Hi Michael, many thanks for the comment, glad you enjoyed the show and your probably correct that a bit of commentary might have been a good idea. There was a couple of reasons that I chose not to add any commentary first it made the podcast easier to make but the real reason was that I was trying to create a bit of mystery for people that had never heard the strange sounds you'd find when tuning around the amateur radio HF band which I thought might be the case for a large portion of the audience.
When I was a young boy I remember listening to old second world war valved receivers that I occasionally had access to and was fascinated by the strange sounds and voices having no idea what I was listening to I thought initially giving no explanation would create more intrigue for those that had never heard HF before and if there interest was gripped then they could have a look for some show notes. I'll probably add some commentary next time if I do a similar show.
PS many thanks for deciphering the Morse code (CW), and yes that was some incredible set-up DF2BO had certainly beats my half wave dipole flung in the loft :)
Comment #3 posted on 2021-05-19 14:29:18 by Dave (thelovebug)
Coming to this late, but wow!
Having just joined the ranks of Amateur Radio users, it made sense for me to look for HPR episodes relating to Amateur Radio.
I loved this episode, very interesting listening to conversations on the 40m band... real hard-core users on 7MHz!
I did notice that the German station DF2BO wasn't using the NATO Phonetic Alphabet, is this a common occurrence?

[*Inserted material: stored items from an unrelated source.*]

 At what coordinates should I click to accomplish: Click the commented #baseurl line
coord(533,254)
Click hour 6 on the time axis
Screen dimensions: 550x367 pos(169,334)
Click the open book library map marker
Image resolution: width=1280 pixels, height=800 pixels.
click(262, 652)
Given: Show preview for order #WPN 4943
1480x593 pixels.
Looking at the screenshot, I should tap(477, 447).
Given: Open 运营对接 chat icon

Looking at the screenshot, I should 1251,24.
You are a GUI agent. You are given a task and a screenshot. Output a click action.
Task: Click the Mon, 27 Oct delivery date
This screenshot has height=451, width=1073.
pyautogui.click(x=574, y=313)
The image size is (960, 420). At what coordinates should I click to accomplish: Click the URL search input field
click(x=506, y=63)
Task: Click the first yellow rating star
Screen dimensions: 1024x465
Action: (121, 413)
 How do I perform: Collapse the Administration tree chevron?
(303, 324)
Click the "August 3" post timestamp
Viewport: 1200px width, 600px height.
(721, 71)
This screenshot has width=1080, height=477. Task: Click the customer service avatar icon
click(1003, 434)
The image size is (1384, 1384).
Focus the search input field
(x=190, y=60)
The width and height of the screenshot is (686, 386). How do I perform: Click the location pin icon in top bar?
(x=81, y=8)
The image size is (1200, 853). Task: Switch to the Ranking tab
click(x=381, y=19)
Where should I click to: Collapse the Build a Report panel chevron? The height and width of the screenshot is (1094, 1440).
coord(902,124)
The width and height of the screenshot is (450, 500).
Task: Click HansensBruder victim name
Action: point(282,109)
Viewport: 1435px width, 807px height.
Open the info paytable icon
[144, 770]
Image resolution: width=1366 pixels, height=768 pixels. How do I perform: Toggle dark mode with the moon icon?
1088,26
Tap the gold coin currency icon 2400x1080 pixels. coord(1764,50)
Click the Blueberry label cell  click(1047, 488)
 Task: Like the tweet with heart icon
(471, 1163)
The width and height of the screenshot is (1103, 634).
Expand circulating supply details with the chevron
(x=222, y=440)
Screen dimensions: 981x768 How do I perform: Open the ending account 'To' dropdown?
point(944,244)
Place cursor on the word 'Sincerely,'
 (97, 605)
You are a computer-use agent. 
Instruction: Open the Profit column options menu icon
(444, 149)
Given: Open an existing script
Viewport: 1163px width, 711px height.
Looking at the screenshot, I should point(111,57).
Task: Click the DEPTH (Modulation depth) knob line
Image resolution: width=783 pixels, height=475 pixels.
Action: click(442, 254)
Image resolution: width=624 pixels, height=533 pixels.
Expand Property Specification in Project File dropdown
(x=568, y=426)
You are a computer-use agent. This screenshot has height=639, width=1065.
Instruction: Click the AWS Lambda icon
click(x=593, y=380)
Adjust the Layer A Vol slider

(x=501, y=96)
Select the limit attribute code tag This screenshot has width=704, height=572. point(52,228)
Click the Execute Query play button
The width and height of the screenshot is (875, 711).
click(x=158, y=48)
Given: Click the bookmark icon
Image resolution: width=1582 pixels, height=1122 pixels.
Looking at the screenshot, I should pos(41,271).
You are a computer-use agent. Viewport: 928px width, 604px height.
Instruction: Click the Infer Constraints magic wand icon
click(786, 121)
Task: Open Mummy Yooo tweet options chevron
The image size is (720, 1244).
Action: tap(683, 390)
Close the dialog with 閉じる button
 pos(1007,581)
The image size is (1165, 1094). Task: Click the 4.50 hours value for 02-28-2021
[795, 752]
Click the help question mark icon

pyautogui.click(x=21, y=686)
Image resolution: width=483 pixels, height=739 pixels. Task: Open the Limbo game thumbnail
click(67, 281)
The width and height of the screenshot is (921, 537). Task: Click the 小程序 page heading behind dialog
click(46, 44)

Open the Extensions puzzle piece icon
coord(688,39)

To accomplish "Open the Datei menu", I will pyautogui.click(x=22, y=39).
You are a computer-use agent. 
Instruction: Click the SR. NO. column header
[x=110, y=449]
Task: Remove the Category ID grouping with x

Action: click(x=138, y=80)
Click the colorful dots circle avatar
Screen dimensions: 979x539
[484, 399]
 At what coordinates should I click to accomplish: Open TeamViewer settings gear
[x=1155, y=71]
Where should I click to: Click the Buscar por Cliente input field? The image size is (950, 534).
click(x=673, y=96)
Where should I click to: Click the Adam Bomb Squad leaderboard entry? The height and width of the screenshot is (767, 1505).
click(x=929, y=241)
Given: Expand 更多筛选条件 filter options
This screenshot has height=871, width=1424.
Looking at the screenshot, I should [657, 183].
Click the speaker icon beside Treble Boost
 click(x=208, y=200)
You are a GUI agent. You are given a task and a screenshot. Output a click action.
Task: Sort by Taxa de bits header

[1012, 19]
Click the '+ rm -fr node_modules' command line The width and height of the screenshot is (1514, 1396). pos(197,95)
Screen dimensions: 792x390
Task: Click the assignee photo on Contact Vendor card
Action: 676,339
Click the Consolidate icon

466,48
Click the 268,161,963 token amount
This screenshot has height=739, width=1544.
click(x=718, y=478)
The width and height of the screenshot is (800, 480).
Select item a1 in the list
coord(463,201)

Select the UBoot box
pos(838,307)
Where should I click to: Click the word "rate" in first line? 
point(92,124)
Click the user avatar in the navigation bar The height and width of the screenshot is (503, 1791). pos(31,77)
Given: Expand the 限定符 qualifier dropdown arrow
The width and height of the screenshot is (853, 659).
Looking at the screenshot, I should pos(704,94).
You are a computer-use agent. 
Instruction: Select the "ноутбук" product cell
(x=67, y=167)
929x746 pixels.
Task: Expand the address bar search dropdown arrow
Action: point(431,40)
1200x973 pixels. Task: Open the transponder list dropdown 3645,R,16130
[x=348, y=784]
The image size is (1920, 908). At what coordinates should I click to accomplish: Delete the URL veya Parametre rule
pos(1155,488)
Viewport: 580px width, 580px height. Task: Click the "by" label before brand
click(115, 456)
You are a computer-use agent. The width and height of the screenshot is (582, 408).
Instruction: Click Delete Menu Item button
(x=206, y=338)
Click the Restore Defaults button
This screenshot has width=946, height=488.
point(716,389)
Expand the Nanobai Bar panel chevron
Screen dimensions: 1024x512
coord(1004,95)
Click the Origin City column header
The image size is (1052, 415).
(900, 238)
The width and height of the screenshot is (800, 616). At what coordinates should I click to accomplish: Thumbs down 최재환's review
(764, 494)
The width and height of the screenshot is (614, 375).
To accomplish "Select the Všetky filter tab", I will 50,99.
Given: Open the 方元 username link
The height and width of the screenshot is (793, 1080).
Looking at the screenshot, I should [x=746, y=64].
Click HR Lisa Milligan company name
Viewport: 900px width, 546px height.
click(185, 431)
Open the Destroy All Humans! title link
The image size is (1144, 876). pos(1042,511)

Comment #4 posted on 2021-05-29 17:22:56 by MrX
Re: Coming to this late, but wow!
Hi Dave sorry for taking a bit of time to reply. I noticed the comment flag up in my RSS reader and then promptly forgot all about it as things have been crazy busy here. I only remembered thanks to a gentle prod by Dave Morriss.
Glad you enjoyed the show. By coincidence I turned my HF set on just last week something I hadn’t done for a good long while. I must admit to being a bit rusty with the latest rules and regulations but I seem to remember that certainly here in the UK you are encouraged to use the NATO Phonetic Alphabet. I’ve certainly heard various stations using different Phonetics. Perhaps they think it’s easier to hear under noisy conditions or perhaps they just like the sound of it. Personally I just stick with the NATO Phonetic Alphabet.
Dave mentioned you recently became an Amateur, so many congratulations. I’m sure you’ll have lots of fun with the hobby as there are so many directions it can take you.